**Data for the task:**
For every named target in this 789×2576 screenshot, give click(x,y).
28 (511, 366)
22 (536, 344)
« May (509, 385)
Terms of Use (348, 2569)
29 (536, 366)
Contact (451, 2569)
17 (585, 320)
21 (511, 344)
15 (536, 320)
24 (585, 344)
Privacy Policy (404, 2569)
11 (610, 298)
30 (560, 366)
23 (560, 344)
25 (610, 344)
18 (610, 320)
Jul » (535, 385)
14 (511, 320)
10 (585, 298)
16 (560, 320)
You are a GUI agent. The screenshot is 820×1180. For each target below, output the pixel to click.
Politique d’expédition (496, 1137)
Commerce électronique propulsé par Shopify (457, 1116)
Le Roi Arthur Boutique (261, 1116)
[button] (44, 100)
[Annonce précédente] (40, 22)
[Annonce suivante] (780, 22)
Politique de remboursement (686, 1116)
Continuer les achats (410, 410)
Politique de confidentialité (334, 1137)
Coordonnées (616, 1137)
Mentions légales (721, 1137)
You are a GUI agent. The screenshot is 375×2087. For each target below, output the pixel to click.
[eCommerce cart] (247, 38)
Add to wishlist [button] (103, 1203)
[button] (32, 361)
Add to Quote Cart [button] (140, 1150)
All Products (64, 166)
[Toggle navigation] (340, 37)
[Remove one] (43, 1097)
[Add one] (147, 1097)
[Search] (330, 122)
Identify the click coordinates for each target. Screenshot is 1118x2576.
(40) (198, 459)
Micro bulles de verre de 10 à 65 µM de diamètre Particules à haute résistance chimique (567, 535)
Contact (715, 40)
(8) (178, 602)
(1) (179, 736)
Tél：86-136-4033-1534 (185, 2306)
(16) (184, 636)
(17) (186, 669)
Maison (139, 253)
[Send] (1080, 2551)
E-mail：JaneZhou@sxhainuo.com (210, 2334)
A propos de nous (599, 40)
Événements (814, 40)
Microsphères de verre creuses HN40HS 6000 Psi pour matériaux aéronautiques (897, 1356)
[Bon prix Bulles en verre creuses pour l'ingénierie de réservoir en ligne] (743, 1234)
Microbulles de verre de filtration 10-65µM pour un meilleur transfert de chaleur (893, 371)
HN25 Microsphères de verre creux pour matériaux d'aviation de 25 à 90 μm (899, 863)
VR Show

**Aim of the task:** Exactly as written, reproduce the lines of the data above from the first line through the line where "Mentions légales (721, 1137)" appears.

**Reply to the task:**
For every named target in this 789×2576 screenshot, give click(x,y).
28 (511, 366)
22 (536, 344)
« May (509, 385)
Terms of Use (348, 2569)
29 (536, 366)
Contact (451, 2569)
17 (585, 320)
21 (511, 344)
15 (536, 320)
24 (585, 344)
Privacy Policy (404, 2569)
11 (610, 298)
30 (560, 366)
23 (560, 344)
25 (610, 344)
18 (610, 320)
Jul » (535, 385)
14 (511, 320)
10 (585, 298)
16 (560, 320)
You are a GUI agent. The screenshot is 820×1180. For each target below, output the pixel to click.
Politique d’expédition (496, 1137)
Commerce électronique propulsé par Shopify (457, 1116)
Le Roi Arthur Boutique (261, 1116)
[button] (44, 100)
[Annonce précédente] (40, 22)
[Annonce suivante] (780, 22)
Politique de remboursement (686, 1116)
Continuer les achats (410, 410)
Politique de confidentialité (334, 1137)
Coordonnées (616, 1137)
Mentions légales (721, 1137)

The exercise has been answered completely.